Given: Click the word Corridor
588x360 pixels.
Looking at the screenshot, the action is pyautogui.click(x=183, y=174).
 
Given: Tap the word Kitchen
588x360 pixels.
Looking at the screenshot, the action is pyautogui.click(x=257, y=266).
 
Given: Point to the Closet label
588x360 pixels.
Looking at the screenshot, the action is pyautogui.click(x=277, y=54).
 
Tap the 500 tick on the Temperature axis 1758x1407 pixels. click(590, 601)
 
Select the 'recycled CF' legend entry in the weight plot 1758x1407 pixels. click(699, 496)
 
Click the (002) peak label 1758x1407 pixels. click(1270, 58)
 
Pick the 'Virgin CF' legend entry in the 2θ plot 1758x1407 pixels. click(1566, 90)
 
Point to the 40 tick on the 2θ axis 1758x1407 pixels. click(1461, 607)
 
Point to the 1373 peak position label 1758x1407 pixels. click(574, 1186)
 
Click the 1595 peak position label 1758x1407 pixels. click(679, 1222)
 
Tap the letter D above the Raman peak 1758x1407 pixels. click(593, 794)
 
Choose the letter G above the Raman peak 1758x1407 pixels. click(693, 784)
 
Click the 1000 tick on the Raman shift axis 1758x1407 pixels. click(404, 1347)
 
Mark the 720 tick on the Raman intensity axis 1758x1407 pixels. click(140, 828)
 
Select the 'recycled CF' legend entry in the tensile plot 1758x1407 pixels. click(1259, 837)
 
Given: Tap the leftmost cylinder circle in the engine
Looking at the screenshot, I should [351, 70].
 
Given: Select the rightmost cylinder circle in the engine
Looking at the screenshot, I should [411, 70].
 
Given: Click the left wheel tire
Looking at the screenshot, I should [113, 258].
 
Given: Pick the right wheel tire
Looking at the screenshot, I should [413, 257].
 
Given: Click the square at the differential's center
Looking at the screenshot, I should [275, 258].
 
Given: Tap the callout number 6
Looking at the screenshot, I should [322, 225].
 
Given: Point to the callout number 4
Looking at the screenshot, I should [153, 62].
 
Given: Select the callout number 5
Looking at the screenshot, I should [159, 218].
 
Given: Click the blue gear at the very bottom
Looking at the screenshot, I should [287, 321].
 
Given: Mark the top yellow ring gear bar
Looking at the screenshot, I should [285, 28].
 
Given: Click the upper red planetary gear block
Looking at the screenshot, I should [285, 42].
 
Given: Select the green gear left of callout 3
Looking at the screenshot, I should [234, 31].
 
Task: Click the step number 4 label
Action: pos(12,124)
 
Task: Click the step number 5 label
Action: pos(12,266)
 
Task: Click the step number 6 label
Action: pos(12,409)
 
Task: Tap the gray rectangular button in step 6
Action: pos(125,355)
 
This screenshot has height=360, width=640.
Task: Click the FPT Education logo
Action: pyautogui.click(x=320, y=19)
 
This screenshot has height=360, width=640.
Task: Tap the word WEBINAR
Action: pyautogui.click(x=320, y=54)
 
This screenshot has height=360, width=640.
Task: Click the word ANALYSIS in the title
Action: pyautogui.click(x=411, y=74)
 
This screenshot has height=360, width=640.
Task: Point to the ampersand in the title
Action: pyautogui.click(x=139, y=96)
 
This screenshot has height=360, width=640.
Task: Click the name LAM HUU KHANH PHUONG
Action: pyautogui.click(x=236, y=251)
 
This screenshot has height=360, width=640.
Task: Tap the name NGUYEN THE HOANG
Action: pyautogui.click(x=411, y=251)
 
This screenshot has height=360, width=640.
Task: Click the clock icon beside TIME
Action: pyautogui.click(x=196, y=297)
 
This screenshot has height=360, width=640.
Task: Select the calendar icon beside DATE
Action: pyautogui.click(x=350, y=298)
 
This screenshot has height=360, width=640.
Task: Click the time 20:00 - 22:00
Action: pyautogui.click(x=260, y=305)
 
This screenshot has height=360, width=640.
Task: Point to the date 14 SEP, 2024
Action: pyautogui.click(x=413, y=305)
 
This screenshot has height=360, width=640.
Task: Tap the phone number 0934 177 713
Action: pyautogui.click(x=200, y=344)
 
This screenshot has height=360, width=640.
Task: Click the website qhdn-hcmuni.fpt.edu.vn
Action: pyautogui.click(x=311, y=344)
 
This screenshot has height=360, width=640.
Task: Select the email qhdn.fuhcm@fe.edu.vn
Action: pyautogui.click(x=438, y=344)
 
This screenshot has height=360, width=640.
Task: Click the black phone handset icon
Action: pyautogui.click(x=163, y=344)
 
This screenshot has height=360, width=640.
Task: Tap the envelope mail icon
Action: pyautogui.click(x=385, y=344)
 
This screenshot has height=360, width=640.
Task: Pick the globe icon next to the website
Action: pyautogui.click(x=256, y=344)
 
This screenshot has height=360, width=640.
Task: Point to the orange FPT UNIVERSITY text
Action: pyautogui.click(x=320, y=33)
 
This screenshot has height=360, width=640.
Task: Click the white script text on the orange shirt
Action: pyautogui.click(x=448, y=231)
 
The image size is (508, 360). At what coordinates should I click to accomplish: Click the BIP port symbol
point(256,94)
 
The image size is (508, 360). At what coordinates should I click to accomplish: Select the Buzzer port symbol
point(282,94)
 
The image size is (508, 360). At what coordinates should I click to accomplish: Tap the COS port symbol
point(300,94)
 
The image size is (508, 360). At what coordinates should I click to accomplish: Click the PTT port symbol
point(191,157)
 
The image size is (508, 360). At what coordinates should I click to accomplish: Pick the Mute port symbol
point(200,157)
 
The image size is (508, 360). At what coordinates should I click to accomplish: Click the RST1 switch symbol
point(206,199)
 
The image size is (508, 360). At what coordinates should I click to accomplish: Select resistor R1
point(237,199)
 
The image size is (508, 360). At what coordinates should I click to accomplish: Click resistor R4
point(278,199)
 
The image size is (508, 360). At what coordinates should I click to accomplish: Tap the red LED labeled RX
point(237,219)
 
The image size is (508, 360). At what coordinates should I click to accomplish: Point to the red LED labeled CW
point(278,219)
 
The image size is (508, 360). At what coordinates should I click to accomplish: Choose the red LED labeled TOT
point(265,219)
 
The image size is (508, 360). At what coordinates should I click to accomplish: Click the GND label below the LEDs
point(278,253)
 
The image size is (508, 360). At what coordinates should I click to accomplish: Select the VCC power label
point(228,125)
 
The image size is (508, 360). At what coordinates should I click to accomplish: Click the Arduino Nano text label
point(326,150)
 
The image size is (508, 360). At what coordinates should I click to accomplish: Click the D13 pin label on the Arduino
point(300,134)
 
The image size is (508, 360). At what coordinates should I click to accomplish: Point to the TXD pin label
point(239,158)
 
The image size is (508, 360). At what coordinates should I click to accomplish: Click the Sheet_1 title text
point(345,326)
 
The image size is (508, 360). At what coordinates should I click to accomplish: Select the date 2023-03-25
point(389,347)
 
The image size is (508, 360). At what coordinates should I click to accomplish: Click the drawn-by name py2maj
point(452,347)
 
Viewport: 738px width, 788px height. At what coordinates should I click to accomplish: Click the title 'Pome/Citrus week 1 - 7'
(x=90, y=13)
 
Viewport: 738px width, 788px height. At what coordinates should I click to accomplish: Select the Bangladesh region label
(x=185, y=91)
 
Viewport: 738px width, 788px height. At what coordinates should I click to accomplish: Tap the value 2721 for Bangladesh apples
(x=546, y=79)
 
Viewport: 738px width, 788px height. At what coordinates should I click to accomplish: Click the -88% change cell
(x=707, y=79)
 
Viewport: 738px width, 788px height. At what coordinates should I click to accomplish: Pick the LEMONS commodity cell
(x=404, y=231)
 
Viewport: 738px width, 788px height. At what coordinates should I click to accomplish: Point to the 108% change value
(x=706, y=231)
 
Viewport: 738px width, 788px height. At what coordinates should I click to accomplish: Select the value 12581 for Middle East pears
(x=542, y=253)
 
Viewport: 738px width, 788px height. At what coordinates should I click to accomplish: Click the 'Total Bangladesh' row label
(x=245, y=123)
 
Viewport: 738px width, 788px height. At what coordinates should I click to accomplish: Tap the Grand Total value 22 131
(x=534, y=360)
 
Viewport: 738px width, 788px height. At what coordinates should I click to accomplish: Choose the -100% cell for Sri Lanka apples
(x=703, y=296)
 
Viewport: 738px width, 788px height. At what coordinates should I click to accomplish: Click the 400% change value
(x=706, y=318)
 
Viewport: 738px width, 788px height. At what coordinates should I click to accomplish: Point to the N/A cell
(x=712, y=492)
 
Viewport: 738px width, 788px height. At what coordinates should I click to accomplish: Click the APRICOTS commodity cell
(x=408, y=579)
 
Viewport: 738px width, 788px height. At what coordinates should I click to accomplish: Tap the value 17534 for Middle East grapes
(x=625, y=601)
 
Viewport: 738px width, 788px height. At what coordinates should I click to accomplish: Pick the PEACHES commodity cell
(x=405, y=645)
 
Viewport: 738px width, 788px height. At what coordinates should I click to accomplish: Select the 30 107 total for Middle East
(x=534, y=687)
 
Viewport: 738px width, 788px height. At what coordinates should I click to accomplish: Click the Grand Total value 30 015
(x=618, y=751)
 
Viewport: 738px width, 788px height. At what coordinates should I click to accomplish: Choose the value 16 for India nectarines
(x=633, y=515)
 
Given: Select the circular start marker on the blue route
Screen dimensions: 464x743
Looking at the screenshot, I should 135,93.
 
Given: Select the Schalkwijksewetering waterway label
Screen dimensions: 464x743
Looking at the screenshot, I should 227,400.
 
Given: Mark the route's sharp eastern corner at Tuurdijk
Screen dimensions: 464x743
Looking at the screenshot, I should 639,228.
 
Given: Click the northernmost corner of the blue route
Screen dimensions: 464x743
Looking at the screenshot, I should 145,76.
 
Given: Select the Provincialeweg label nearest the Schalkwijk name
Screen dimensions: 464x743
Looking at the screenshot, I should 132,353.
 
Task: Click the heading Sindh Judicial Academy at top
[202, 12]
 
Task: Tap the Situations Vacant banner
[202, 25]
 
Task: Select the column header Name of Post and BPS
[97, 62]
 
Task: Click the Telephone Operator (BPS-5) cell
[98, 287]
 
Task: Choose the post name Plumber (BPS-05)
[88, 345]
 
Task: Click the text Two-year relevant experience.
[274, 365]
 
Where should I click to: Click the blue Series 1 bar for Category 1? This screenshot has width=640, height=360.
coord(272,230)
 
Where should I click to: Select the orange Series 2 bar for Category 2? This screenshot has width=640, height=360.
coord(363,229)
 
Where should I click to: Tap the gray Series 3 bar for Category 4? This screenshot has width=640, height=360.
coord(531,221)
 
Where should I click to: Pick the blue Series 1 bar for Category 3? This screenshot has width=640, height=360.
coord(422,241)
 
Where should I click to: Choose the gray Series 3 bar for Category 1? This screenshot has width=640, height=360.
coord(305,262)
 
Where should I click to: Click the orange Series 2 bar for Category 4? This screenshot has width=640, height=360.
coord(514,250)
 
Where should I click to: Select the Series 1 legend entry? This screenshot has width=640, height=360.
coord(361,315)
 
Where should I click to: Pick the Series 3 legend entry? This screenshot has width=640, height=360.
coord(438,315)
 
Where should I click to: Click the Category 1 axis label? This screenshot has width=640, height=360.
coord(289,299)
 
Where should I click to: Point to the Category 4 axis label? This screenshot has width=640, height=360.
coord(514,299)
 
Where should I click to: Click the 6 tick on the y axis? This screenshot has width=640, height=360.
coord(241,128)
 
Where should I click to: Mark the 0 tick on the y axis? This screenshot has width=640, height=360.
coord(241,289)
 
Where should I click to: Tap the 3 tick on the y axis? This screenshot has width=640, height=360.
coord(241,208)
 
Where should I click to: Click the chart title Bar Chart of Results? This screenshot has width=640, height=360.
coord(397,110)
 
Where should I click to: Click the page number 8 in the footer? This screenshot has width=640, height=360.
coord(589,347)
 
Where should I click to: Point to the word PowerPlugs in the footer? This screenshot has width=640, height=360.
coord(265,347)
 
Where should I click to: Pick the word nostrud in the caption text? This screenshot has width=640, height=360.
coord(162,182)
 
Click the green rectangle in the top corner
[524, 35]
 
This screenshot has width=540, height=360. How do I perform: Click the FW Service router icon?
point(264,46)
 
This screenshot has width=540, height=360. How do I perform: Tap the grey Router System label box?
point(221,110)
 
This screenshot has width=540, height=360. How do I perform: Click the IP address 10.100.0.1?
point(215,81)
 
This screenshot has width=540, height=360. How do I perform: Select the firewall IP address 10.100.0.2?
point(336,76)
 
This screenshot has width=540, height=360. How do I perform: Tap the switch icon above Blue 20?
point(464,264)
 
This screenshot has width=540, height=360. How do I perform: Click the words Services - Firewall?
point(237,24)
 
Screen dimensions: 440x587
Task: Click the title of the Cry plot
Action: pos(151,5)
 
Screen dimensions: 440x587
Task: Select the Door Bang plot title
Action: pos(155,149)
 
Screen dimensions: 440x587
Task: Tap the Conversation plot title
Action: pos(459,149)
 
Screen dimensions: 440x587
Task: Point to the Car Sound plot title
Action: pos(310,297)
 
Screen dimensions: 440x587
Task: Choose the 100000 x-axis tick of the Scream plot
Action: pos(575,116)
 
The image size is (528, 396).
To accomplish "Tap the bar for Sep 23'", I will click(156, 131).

========

▶ What the exercise asks:
Change every "pixels" to "px" in the lines starting at the beginning of the material and ending at the line that contains "Click the (002)". Give those lines again with nothing else altered.

▶ The reply:
Given: Click the word Corridor
588x360 px.
Looking at the screenshot, the action is pyautogui.click(x=183, y=174).
 
Given: Tap the word Kitchen
588x360 px.
Looking at the screenshot, the action is pyautogui.click(x=257, y=266).
 
Given: Point to the Closet label
588x360 px.
Looking at the screenshot, the action is pyautogui.click(x=277, y=54).
 
Tap the 500 tick on the Temperature axis 1758x1407 px. click(590, 601)
 
Select the 'recycled CF' legend entry in the weight plot 1758x1407 px. click(699, 496)
 
Click the (002) peak label 1758x1407 px. click(1270, 58)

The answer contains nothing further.